Türkiye en büyük avantajı ikili ticarette elde edecek. Tarım ve deniz ürünleri konusunda imzalanan protokol ve gümrüklerde gerçekleştirilen kolaylıkla birlikte ticaret hacmi hızla yükselecek. 2000 yılından 2008’e kadar sekiz kat artarak 40 milyar dolara yaklaşan toplam ticaret hacminde, dört yıl sonrası için hedef 100 milyar dolar. 2009’da krizin etkisi ile kısmen düşen ticaret hacminin, gümrüklerde yapılan düzenlemenin ardından hızla yükseleceği öngörülebilir. Havada oluşturulan yeşil koridor uygulaması şimdi, Türkiye’nin talebi doğrultusunda kara ve deniz gümrüklerinde de uygulamaya başlayacak.

Soçi’de gerçekleşen Putin-Erdoğan görüşmesinde de, Ankara’da gerçekleşen imza töreninde de ve diğer ikili görüşmelerde de yaşanan tercüme sorunu aslında iki ülkenin bu projeleri başarabilmesi için gerekli olan insan kaynağına ne kadar muhtaç olduğunu bir kez daha ortaya koydu. Başbakan Erdoğan görüşmede Rusya’nın Türkiye’de bir kolej ve üniversite kurmasını önerdiklerini söyledi. Putin’in de sıcak baktığı eğitim kurumları ile, artık onlarca yıl sürecek dev projelerin insan kaynakları da yetiştirilmiş olacak. Diğer önemli bir gelişme de, iki ülke başbakanları ve bakanlar düzeyinde üst bir kurul oluşturuluyor. 2010 başında ilki Moskova’da gerçekleşecek ‘Ortak bakanlar kurulu’ olarak tanımlayabileceğimiz çalışma ile tüm projelerin işlerliği takip edilecek. Bu da alınan kararların akim kalmaması açısından önemli bir garanti.

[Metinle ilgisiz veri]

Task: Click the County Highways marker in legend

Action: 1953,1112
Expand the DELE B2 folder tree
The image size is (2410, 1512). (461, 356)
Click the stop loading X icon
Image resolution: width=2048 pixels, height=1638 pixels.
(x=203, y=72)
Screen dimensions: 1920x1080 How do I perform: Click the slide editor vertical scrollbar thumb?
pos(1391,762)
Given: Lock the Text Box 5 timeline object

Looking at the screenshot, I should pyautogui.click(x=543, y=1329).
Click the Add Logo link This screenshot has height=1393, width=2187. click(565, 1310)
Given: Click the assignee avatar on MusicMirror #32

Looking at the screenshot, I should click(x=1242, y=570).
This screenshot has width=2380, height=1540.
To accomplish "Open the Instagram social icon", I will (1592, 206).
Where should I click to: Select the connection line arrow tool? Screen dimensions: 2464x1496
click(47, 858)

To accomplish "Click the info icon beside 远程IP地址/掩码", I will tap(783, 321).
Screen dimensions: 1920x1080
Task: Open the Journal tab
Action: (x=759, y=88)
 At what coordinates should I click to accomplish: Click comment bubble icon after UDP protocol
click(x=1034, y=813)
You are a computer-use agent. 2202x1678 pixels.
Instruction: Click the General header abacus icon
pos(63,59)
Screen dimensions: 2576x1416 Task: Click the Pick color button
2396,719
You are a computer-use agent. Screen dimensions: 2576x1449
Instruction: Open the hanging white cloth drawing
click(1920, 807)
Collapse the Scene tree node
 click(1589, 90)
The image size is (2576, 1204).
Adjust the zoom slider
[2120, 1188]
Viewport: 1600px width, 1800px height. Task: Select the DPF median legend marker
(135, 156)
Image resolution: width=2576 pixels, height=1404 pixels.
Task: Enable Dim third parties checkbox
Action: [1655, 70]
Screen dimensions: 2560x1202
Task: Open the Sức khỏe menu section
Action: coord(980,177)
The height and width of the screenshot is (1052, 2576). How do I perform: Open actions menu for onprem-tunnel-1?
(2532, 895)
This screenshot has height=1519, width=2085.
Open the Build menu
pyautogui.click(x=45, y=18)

Yüzyılın anlaşması olarak tanımlayabileceğimiz gelişmenin arkasında Rusya başbakan yardımcısı İgor Seçin ve Enerji Bakanı Taner Yıldız’ın gayretlerini unutmamak gerekiyor. Karma Ekonomik Komisyon (KEK) eş başkanlıklarını da yapan bakanların özverili çalışmaları iki başbakan tarafından da takdir edildi. Özellikle Seçin’in Türkiye ile ilişkilerde pozitif yaklaşmasının altını çizmek gerekiyor. Seçin Putin’in 1996 yıllarından bu yana birlikte çalıştığı güçlü bir isim. Kremlin’e oturduğu 2000 yılında da yanından ayırmadığı Seçin’i, Rusya başbakanı ‘Beyaz Ev’e geçince de beraberinde götürdü. Toplantıların sürdürülmesinde iki ülke büyükelçilikleri ve bürokratların katkıları da takdire şayan. Türkiye ve Rusya’nın attığı müspet adımların Kafkaslar, Ortadoğu ve Orta Asya coğrafyasının dahil olduğu geniş bir coğrafyada istikrarın oluşmasına katkı sağlayacağını öngörebiliriz.